§ **Task**
Please copy out the records from the line with "Click the brick emoji beside Physical Build" to the line with "Action: 1132,38" again, putting "brick icon" in place of "brick emoji" and leaving everything else unchanged.

§ **Working data**

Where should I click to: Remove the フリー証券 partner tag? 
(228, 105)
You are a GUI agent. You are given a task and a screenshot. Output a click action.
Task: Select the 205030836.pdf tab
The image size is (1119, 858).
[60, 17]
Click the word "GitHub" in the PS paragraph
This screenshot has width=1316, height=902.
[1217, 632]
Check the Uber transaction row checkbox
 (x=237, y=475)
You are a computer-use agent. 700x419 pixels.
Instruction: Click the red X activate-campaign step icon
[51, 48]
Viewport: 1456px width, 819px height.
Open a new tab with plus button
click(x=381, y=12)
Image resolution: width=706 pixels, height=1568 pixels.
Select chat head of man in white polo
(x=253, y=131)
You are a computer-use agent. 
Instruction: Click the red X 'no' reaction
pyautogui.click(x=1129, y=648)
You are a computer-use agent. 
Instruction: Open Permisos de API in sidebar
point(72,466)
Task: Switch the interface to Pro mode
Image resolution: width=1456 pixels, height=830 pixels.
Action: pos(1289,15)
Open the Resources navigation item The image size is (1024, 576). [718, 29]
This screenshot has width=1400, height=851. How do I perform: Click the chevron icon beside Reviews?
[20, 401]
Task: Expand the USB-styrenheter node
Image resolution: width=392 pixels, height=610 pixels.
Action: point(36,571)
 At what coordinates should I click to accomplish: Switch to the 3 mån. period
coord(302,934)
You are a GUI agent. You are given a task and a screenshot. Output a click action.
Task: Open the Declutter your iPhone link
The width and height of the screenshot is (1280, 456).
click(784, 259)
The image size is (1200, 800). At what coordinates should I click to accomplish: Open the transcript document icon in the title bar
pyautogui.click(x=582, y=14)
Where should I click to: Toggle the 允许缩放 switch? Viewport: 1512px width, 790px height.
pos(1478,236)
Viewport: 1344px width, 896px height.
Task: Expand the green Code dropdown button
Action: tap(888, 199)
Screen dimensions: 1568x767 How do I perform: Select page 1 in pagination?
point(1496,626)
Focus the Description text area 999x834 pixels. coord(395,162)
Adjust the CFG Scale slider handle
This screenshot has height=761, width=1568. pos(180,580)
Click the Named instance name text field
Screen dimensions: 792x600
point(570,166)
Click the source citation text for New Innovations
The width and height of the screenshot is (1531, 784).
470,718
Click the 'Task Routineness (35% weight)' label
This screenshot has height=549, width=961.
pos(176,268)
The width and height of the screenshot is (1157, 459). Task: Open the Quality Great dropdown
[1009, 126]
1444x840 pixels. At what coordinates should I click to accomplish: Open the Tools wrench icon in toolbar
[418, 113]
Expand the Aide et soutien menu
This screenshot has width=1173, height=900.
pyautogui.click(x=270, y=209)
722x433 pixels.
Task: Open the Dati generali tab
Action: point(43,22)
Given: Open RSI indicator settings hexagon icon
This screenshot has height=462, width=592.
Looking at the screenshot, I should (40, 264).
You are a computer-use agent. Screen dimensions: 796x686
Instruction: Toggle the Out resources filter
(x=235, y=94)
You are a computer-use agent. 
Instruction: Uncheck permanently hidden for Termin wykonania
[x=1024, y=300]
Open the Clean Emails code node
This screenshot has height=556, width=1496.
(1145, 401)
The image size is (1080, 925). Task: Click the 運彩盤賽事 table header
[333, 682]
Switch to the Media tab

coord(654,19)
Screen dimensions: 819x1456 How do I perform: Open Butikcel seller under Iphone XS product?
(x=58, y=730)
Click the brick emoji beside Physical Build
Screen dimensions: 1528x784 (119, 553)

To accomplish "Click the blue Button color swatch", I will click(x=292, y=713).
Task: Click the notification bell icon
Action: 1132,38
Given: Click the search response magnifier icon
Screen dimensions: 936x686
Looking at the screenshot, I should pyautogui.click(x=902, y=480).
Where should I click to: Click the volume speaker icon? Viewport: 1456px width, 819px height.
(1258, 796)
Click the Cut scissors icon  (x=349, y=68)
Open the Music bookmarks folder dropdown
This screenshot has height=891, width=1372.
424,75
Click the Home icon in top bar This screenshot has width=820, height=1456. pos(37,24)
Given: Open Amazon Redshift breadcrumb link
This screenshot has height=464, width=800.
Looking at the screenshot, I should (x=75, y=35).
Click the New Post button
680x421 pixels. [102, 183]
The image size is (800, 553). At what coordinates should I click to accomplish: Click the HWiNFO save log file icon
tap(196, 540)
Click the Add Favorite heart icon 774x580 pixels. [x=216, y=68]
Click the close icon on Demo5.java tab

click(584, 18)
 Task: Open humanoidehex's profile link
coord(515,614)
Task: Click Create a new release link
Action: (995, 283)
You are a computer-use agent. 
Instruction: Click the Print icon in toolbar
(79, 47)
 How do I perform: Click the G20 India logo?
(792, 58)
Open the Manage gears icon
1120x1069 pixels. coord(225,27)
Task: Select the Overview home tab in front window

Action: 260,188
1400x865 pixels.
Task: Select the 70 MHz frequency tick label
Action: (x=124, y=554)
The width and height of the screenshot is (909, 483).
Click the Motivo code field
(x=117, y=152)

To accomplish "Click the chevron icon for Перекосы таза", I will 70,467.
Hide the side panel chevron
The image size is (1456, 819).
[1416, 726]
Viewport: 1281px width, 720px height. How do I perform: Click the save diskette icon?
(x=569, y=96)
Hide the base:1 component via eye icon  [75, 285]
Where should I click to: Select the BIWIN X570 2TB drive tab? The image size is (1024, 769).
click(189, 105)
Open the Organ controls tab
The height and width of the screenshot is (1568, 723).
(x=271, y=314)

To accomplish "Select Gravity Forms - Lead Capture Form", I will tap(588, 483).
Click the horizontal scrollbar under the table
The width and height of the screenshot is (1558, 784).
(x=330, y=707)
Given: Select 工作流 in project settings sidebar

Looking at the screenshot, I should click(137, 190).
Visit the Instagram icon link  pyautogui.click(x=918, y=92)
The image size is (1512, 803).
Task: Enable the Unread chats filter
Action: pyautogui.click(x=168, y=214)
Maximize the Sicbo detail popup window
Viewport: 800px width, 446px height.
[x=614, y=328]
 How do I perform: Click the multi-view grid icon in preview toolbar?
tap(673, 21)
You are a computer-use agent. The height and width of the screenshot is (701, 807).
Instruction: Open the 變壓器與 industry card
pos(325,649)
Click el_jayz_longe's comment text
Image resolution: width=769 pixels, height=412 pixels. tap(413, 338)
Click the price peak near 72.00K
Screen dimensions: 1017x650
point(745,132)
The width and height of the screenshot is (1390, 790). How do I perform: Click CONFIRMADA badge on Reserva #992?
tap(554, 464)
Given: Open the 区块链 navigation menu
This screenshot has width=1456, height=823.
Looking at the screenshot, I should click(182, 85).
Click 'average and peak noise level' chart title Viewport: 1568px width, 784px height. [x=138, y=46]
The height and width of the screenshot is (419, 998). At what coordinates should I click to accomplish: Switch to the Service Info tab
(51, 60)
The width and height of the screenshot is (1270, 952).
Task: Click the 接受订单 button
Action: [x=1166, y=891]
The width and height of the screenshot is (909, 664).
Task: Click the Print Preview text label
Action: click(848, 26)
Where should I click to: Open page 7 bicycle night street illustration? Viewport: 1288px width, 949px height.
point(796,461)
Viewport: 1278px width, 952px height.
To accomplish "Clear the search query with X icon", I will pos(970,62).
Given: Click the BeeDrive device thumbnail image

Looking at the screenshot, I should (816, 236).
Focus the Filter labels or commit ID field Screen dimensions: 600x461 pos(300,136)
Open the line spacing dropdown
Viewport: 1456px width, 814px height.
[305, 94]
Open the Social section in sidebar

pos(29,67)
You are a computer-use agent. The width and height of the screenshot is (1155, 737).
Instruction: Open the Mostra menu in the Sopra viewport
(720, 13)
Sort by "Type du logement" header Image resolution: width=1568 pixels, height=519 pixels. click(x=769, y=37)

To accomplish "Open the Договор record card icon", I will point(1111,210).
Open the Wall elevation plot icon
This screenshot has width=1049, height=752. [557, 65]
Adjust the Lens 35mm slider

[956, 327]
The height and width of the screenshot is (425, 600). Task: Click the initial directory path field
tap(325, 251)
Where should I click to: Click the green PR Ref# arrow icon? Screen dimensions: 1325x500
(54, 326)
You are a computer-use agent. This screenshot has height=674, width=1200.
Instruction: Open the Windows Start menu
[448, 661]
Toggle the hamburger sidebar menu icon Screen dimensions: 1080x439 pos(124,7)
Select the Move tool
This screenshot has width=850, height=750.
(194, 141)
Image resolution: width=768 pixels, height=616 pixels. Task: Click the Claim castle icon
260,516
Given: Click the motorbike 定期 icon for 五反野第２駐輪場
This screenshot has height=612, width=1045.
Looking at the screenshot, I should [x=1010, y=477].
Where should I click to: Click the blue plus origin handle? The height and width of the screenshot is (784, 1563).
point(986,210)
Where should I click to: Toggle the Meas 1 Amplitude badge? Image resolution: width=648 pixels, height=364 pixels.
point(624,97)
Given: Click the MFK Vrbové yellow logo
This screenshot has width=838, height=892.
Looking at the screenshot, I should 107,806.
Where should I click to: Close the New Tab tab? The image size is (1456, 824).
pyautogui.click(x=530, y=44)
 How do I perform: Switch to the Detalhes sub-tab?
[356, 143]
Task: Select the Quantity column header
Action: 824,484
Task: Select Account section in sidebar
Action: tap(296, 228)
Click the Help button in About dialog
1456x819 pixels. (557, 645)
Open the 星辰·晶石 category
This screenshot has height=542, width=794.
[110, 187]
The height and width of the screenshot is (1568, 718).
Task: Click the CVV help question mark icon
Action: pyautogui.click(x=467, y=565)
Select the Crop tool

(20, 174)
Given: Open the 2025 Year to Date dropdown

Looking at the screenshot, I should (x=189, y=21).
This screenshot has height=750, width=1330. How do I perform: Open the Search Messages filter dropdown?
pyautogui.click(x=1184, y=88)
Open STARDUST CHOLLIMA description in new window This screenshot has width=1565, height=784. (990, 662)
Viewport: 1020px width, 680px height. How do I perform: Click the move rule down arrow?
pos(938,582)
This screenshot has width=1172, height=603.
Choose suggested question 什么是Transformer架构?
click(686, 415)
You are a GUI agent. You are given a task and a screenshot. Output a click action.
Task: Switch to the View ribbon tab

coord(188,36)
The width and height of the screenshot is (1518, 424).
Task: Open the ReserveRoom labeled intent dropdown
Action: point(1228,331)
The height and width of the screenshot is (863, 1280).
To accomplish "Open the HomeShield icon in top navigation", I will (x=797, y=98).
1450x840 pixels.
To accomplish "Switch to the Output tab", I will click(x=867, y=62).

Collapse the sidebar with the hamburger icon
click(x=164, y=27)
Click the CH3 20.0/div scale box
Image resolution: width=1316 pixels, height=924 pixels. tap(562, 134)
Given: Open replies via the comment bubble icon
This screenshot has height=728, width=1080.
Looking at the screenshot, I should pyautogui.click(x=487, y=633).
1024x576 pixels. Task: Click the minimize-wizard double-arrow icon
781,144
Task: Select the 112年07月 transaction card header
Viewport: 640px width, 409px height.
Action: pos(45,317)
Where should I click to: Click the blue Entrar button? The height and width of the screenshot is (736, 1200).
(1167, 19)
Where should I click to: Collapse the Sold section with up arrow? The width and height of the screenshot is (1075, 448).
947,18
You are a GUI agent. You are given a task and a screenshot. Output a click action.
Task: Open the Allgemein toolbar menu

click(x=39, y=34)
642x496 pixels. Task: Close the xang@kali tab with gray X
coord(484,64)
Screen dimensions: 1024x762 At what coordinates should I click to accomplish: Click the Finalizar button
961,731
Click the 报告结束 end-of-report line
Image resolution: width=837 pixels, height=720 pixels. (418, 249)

§ **Full answer**
Click the brick icon beside Physical Build
Screen dimensions: 1528x784 (119, 553)

To accomplish "Click the blue Button color swatch", I will click(x=292, y=713).
Task: Click the notification bell icon
Action: 1132,38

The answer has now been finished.